STRAVA V4

Welcome to my spare time project. This code visits the Strava API and fetches my activities so that I can explore them in Tableau. 
You can borrow this code and fill in your own credentials to create a file of your own Strava activities with photos.

Credit to the following resources which greatly helped me get started:

https://mixedanalytics.com/blog/list-actually-free-open-no-auth-needed-apis/

https://developers.strava.com/docs/authentication/#:~:text=OAuth%20Overview,-When%20OAuth%20is&text=After%20the%20user%20accepts%20or,scope%20accepted%20by%20the%20user.

https://developers.strava.com/docs/reference/#api-Activities-getActivityById

https://towardsdatascience.com/using-the-strava-api-and-pandas-to-explore-your-activity-data-d94901d9bfde

In [None]:
#IMPORTS

#The packages required throughout this project:
import requests
import numpy as np
import pandas as pd
import os
from datetime import datetime

CREDENTIALS

You will need credentials in order to access the Strava API.
If you complete an application, you will get the following credentials:
-Client ID
-Client Secret
-Access Token
-Refresh Token
You then need to do some more work to get a read all access token and refresh token (this code only uses the refresh one).

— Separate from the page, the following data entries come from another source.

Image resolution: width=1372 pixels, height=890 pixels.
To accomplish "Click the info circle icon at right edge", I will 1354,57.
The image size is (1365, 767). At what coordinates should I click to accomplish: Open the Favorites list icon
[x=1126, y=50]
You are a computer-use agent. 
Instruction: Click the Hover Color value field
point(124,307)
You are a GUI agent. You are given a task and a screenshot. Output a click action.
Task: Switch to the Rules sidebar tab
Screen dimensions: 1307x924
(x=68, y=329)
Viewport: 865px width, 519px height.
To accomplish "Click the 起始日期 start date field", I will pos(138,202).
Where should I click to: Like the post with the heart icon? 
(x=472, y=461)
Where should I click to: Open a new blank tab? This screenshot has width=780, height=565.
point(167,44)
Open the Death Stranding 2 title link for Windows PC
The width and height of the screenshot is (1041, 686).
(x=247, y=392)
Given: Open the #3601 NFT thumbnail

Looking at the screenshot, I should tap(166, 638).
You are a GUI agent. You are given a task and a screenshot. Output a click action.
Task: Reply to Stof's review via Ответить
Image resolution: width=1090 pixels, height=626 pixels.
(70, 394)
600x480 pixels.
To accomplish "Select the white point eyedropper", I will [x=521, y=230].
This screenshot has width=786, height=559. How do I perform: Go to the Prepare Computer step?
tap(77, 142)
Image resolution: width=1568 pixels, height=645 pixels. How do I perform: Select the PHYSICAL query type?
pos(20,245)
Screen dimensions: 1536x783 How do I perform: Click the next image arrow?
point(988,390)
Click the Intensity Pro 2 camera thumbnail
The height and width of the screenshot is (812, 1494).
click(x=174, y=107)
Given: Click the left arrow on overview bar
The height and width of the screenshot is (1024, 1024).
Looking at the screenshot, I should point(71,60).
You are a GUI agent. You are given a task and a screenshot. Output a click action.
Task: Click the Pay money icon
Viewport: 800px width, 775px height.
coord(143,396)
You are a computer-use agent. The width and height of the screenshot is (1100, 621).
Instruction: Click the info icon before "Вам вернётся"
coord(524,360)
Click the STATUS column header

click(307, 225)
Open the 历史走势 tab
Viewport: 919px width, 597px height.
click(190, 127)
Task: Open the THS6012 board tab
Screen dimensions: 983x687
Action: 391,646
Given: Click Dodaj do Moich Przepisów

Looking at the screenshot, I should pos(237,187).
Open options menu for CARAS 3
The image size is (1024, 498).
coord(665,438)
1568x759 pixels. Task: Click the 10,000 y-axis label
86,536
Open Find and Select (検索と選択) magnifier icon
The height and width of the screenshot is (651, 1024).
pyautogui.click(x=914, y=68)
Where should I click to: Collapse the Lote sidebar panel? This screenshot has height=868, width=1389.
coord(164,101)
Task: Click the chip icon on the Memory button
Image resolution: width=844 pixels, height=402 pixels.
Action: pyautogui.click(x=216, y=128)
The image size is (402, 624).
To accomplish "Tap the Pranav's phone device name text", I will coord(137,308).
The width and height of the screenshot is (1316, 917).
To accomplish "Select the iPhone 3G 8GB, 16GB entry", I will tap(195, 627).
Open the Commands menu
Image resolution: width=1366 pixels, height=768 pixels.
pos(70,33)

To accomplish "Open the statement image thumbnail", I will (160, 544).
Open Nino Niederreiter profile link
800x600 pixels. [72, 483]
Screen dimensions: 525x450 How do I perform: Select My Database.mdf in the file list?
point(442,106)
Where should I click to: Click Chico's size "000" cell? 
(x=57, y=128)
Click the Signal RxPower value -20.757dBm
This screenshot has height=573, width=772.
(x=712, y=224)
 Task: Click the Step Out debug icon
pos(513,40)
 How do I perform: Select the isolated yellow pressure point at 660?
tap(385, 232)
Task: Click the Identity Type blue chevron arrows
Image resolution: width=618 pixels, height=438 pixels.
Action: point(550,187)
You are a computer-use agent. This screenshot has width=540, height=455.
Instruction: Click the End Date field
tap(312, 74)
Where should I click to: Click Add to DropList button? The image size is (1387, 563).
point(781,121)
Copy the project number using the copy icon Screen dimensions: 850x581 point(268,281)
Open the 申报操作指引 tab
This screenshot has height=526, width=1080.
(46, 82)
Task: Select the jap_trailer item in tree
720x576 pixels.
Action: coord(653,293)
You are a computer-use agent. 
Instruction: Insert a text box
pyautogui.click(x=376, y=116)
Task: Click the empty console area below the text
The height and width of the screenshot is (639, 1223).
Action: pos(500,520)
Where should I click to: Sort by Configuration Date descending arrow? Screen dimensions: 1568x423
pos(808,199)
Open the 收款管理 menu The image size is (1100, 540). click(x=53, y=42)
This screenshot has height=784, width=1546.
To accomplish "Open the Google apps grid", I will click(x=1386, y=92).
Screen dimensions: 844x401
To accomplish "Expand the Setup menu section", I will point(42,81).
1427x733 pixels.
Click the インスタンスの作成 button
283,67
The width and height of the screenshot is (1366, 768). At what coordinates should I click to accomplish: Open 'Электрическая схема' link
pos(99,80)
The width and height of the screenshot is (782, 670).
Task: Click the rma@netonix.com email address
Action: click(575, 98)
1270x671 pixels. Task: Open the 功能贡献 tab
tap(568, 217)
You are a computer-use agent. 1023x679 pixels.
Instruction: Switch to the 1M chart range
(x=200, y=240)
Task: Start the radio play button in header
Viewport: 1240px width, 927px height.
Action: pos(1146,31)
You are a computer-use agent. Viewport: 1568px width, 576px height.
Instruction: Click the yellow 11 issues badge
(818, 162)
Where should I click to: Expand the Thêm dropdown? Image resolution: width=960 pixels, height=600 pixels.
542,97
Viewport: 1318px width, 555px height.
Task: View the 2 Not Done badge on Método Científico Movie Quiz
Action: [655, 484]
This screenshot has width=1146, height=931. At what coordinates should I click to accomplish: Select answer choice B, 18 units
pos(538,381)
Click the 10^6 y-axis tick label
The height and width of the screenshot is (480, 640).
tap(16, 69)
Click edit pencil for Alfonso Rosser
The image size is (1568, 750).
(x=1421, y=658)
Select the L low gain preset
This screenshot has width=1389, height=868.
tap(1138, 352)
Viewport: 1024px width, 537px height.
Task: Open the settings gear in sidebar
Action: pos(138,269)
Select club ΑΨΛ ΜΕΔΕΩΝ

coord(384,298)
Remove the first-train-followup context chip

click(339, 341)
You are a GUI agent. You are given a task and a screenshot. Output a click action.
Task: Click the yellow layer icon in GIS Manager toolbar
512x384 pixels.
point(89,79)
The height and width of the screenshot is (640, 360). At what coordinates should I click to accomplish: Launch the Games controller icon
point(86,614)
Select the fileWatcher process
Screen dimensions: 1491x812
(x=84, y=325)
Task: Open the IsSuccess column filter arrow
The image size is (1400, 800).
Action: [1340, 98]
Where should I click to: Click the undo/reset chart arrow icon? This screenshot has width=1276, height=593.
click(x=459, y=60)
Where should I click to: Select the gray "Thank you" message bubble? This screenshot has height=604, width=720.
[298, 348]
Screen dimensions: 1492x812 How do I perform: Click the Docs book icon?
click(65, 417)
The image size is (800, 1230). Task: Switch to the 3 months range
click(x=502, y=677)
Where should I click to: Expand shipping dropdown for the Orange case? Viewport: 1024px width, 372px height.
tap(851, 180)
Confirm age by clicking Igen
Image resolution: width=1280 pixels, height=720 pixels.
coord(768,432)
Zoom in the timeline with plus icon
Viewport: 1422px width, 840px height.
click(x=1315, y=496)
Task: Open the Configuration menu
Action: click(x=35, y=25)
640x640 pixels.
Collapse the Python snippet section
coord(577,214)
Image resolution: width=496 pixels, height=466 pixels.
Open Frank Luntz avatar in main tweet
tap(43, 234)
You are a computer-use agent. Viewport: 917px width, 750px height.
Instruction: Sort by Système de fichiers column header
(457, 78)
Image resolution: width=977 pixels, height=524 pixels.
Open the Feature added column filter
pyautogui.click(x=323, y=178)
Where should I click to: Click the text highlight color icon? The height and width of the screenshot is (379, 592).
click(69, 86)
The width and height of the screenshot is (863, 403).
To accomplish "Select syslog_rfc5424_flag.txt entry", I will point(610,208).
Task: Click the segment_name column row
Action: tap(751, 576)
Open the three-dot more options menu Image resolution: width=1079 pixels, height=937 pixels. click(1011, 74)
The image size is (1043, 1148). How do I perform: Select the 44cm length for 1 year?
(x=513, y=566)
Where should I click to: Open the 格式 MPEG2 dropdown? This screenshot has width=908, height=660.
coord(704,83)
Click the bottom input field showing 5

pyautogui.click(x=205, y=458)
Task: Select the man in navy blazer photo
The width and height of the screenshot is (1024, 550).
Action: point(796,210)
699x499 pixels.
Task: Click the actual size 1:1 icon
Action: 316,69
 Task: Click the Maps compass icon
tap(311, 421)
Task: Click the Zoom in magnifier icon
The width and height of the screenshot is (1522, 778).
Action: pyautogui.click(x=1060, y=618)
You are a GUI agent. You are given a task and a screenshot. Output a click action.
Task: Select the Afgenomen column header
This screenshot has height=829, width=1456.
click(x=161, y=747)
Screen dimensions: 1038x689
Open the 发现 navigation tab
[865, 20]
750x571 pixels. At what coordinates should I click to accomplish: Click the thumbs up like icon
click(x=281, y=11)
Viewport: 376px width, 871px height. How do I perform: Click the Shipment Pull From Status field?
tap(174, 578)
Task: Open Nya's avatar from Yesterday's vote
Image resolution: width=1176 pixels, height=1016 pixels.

Use this guide to help you through the process:
https://towardsdatascience.com/using-the-strava-api-and-pandas-to-explore-your-activity-data-d94901d9bfde

In [None]:
#MY CREDENTIALS
#This section won't work when running from GitHub. Sorry! Can't give out all my credentials!
#It's reading in my credentials from a file that I didn't include in my Git repository

credentials = open("C:/Users/Chloe/Desktop/Strava_API_credentials.txt", "r").read()
print("Reading in credentials...")
client_id = credentials.partition("client id: ")[2][:6]
client_secret = credentials.partition("client secret: ")[2][:40]
read_all_refresh_token = credentials.partition("read all refresh token: ")[2][:40]
print("Success!")

#YOUR CREDENTIALS
#This section should work when running from GitHub as I included a template credential file in the Git repository.
#The file is Strava_API_credentials_TEMPLATE.txt
#You will need to update the template credential file with some real credentials for the rest of the code to work
#You can use this guide to help you get your own credentials:
#https://towardsdatascience.com/using-the-strava-api-and-pandas-to-explore-your-activity-data-d94901d9bfde

#Get current directory so can do relative filepaths
current_dir = os.getcwd()

credentials = open("Strava_API_credentials_TEMPLATE.txt", "r").read()
print("Reading in credentials...")
client_id = credentials.partition("client id: ")[2][:6]
print("client id:")
print(client_id)
client_secret = credentials.partition("client secret: ")[2][:40]
print("client secret:")
print(client_secret)
read_all_refresh_token = credentials.partition("read all refresh token: ")[2][:40]
print("Read all refresh token:")
print(read_all_refresh_token)

if client_id == "123456" or client_secret == "1a2b3c4d5e6f7g8h9j0k1l2m3n4o5p6q7r8s9t0u" or read_all_refresh_token == "1a2b3c4d5e6f7g8h9j0k1l2m3n4o5p6q7r8s9t0u":
    print("It looks like you are using the template credentials.")
    print("Remember to go into the template and update it to your real credentials.")
    print("The template file is Strava_API_credentials_TEMPLATE.txt")
    print("Use the first half of the following guide to help:")
    print("https://towardsdatascience.com/using-the-strava-api-and-pandas-to-explore-your-activity-data-d94901d9bfde")
else:
    print("Success!")

In [None]:
#AUTHENTICATION AND ACCESS TOKENS

#You need the following to make any Strava API requests:
#Client ID
#Client Secret
#Access Token (read all)

#The access token only lasts for ?6? hours so we can use the read all refresh token to get a new read all access token.
#I used this documentation as a guide, see refreshing an expired access token section:
#https://developers.strava.com/docs/authentication/#:~:text=OAuth%20Overview,-When%20OAuth%20is&text=After%20the%20user%20accepts%20or,scope%20accepted%20by%20the%20user.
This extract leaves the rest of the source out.